The Dax has fallen to a shelf of support around the 9000 level, which will likely be tested this week. Should there be weakness in other stock markets this level may well be broken with plenty of room for a decline below this support shelf. Last week we wrote that the RSI was still in the bull market support range of 40-50. This week it fell to 40.9. A break below 40 on the RSI will give further weight to a continued decline for the Dax. In summary the price action seen early next week will very likely be critical for this market.
As trend followers we are only interested in price action and not on news events and debates about what the Fed may or may not do, or trying to predict the markets’ subsequent reaction. Price action is king and the rest is commentary.
Crude oil appears to have run out of steam as expected with RSI remaining in the 50/60 bear market resistance range, which continues to suggest that $100 will not be seen yet. The trend is still down for crude.
Metals initially spiked higher this week but were unable to continue higher and have since turned lower once more, possibly heading once more to breakdowns to new lows. The lows of the year in both gold and silver are still in range and if they are not reached this year, will likely be in 2014.

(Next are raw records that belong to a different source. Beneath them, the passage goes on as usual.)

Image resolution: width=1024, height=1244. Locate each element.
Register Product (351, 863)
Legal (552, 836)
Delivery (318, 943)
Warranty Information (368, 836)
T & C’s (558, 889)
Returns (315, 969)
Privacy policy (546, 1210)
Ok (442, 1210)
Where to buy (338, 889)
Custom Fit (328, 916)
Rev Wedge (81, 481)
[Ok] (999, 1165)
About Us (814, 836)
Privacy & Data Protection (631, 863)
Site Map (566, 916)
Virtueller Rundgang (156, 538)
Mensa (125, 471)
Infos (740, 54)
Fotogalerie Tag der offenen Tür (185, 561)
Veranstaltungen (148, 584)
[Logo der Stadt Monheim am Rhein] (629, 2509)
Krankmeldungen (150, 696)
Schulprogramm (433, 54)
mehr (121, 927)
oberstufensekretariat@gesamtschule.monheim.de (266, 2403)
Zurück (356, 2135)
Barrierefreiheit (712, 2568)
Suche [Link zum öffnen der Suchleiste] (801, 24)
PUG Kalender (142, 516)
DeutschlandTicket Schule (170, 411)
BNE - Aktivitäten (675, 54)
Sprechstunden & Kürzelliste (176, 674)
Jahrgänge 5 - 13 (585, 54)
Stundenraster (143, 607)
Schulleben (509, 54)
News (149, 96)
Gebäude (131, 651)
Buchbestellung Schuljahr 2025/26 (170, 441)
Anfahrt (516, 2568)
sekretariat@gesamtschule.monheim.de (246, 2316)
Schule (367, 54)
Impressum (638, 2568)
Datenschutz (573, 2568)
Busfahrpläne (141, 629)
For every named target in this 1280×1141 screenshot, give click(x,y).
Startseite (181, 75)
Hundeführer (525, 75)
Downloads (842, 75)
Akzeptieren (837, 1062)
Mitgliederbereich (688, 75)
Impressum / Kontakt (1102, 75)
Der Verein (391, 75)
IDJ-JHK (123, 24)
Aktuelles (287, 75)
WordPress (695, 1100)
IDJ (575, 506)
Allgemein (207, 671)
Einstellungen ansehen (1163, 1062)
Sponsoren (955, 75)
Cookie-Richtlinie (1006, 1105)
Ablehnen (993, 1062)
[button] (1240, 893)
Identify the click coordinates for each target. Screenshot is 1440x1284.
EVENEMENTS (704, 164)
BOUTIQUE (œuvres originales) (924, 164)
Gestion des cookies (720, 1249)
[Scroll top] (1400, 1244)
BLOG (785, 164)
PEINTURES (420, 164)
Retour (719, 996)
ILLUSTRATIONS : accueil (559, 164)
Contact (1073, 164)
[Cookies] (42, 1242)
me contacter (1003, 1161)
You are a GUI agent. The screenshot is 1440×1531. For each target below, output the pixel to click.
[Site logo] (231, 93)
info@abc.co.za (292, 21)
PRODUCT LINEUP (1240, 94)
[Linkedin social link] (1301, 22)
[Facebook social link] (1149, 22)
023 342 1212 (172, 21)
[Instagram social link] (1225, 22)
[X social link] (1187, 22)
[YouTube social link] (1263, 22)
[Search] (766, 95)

The dollar index fell below 80 for the first time since late October mid-week but pushed back above 80 come Friday’s close. The trend is clearly down but as we wrote last week, whether we see a move lower to test the year’s low at 7906 will largely be dependent on EUR/USD and specifically whether it can get back to the late October high.
The dollar finally reached and slightly exceeded our target against the Yen, to reach its highest level since 2008. However there is a momentum/price divergence and also a doji printed on the weekly charts, so we may see the market take a pause at this level before resuming the rally further out. A close above last week’s high would be bullish.
Interest rate futures
Interest rate futures continue to drift sideways overall, presumably looking to take their cue from the FED meeting this week. Increased volatility can be expected in this sector during the coming week, but the trend remains down for the longer-term markets in the sector, but still up for the 5 year T note and 3 month Eurodollar and Euribor.